What environment are you using? The answers in C++ will be different to the ones in Java, for example. E.g. uncontended synchronization blocks in Java 6 are actually relatively cheap in performance terms, so simply upgrading your JRE might get you past whatever problem you are trying to solve. There might be similar performance boosts available in C++ by switching to a different compiler or locking library.
In general, there are several strategies that allow you to reduce the number of mutexes you acquire.
First, anything only ever accessed from a single thread doesn't need a mutex.
Second, anything immutable is safe provided it is 'safely published' (i.e. created in such a way that a partially constructed object is never visible to another thread).
Third, most platforms now support atomic writes - which can help when a single primitive type (including a pointer) is all that needs protecting. These work very similarly to optimistic locking in a database. You can also use atomic writes to create lock-free algorithms to replace more complex types, including Map implementations. However, unless you are very, very good, you are much better off borrowing somebody else's debugged implementation (the java.util.concurrent package contains lots of good examples) - it is notoriously easy to accidentally introduce bugs when writing your own algorithms.

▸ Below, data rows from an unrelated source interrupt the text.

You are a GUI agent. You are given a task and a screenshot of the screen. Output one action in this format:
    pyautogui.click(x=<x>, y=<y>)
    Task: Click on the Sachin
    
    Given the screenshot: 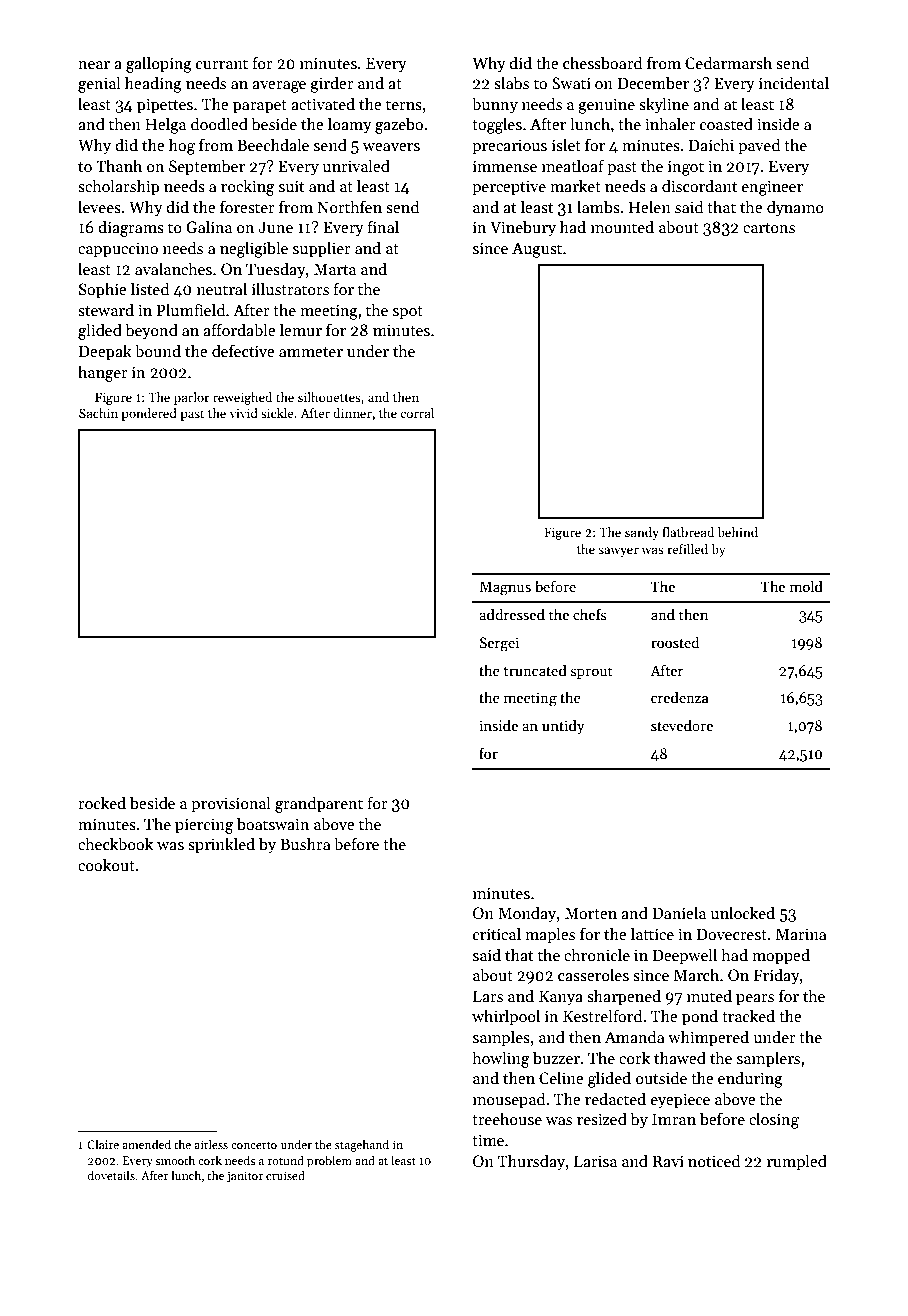 What is the action you would take?
    pyautogui.click(x=98, y=413)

Fourth, widening the scope of the mutex can help - either simply holding open a mutex for longer, rather than constantly locking and unlocking it, or taking a lock on a 'larger' item - the object rather than one of its properties, for example. However, this has to be done extremely carefully; you can easily introduce problems this way.
The threading model of your program has to be decided before a single line is written. Any module, if inconsistent with the rest of the program, can crash, corrupt of deadlock the application.
If you have the luxury of starting fresh, try to identify large functions of your program that can be done in parallel and use a thread pool to schedule the tasks. The trick to efficiency is to avoid mutexes wherever possible and (re)code your app to avoid contention for resources at a high level.
You may find some of the answers here and here helpful as you look for ways to atomically update shared state without explicit locks.